**REQUIRED ACTION**: Transcribe the whole listing below without changing a word, but leave out every image.

=== Section Start ===

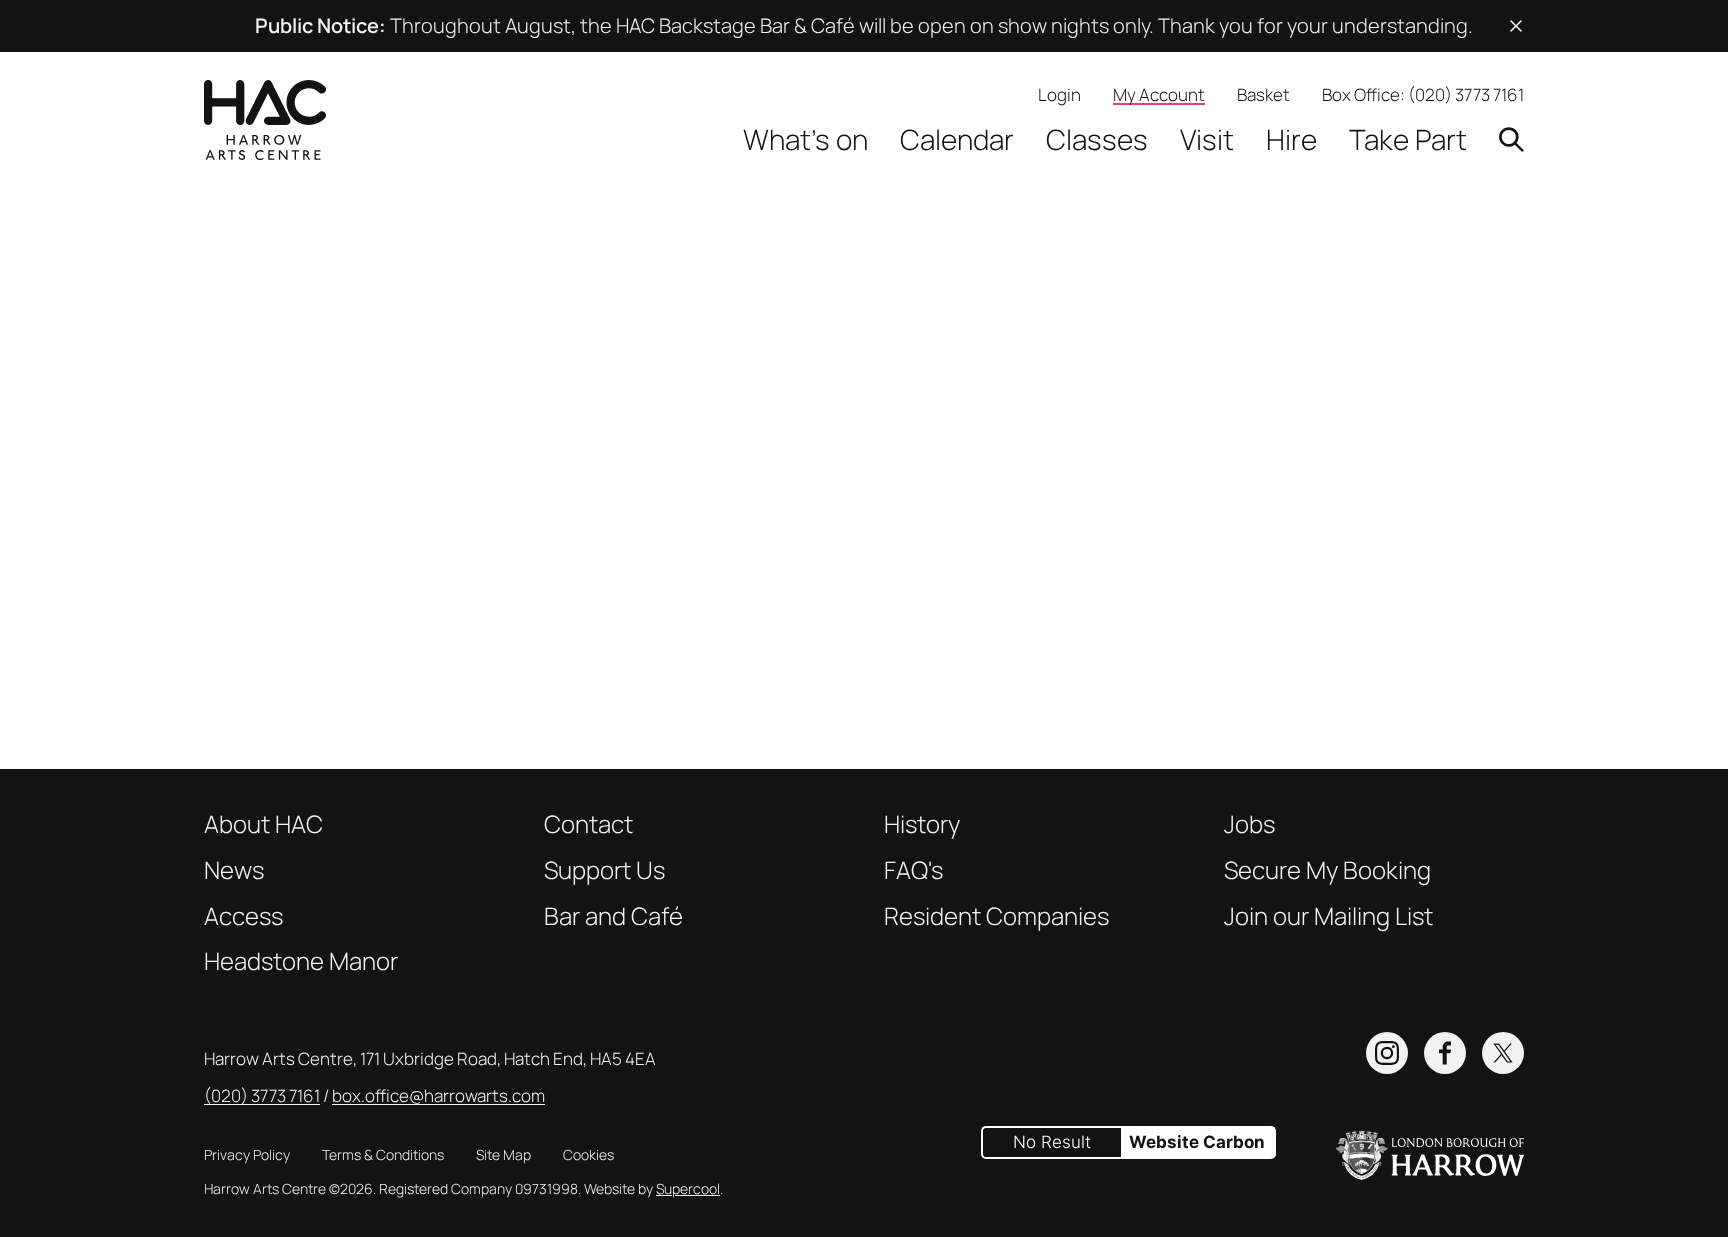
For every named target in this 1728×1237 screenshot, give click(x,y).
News (234, 870)
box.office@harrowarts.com (438, 1095)
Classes (1097, 139)
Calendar (957, 139)
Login (1059, 94)
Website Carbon (1197, 1142)
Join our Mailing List (1328, 916)
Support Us (604, 870)
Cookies (588, 1154)
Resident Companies (996, 916)
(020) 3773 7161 (1466, 94)
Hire (1291, 139)
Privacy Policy (247, 1154)
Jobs (1249, 824)
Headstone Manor (301, 961)
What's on (805, 139)
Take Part (1408, 139)
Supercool (688, 1188)
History (922, 824)
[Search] (1511, 139)
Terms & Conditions (383, 1154)
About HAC (263, 824)
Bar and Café (613, 916)
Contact (588, 824)
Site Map (503, 1154)
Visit (1207, 139)
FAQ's (913, 870)
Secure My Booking (1327, 870)
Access (243, 916)
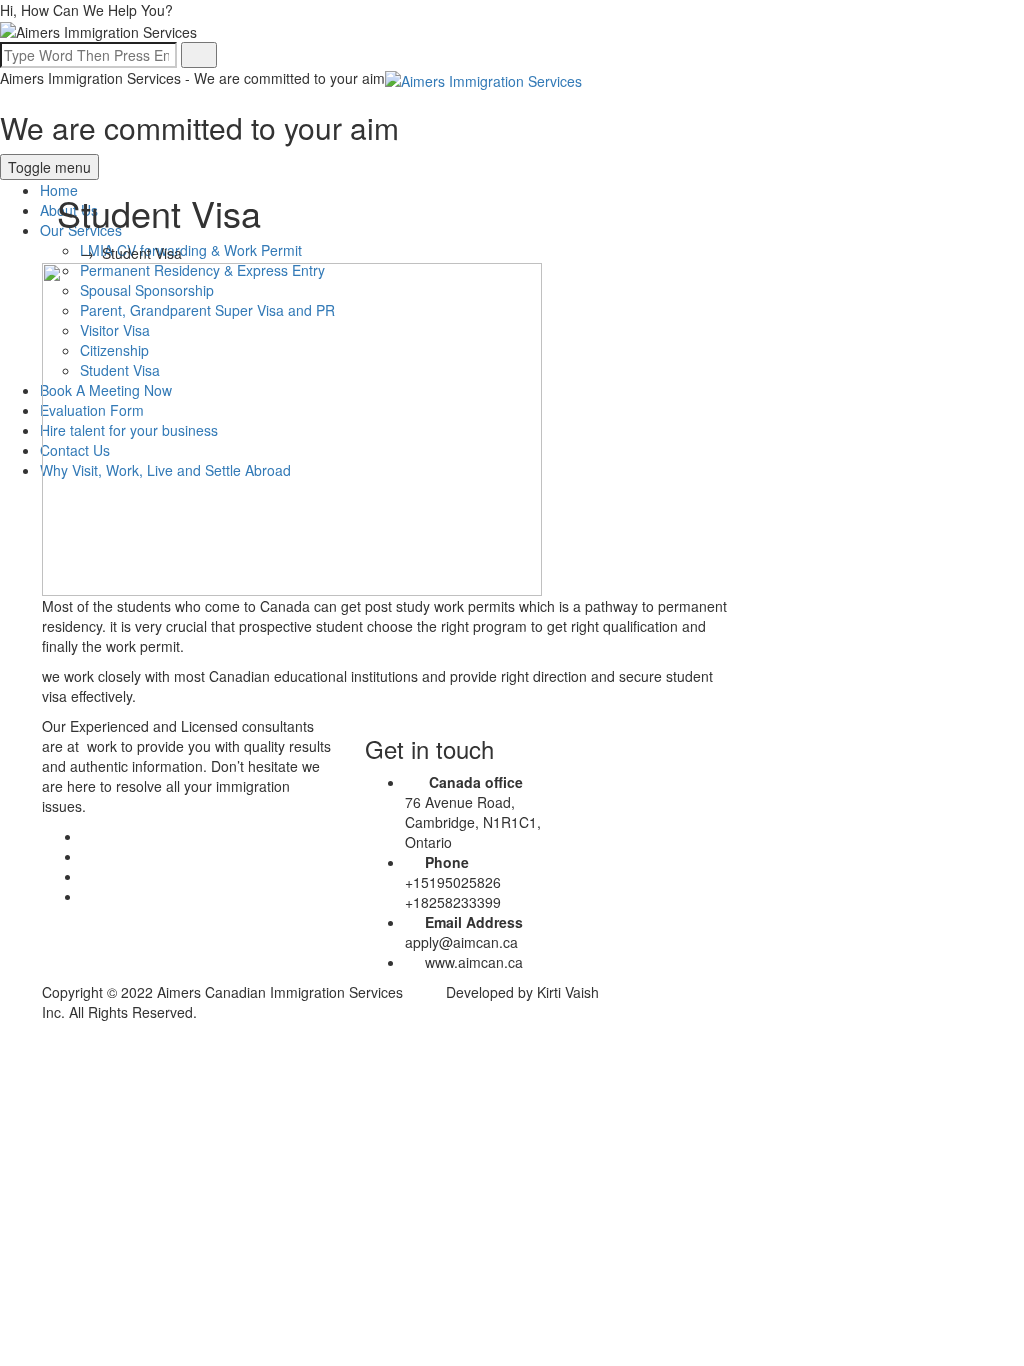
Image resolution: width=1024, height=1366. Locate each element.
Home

=== Section End ===

**REPLY TO THE EXERCISE**:
For every named target in this 1728×1237 screenshot, give click(x,y).
News (234, 870)
box.office@harrowarts.com (438, 1095)
Classes (1097, 139)
Calendar (957, 139)
Login (1059, 94)
Website Carbon (1197, 1142)
Join our Mailing List (1328, 916)
Support Us (604, 870)
Cookies (588, 1154)
Resident Companies (996, 916)
(020) 3773 7161 (1466, 94)
Hire (1291, 139)
Privacy Policy (247, 1154)
Jobs (1249, 824)
Headstone Manor (301, 961)
What's on (805, 139)
Take Part (1408, 139)
Supercool (688, 1188)
History (922, 824)
[Search] (1511, 139)
Terms & Conditions (383, 1154)
About HAC (263, 824)
Bar and Café (613, 916)
Contact (588, 824)
Site Map (503, 1154)
Visit (1207, 139)
FAQ's (913, 870)
Secure My Booking (1327, 870)
Access (243, 916)
Image resolution: width=1024, height=1366. Locate each element.
Home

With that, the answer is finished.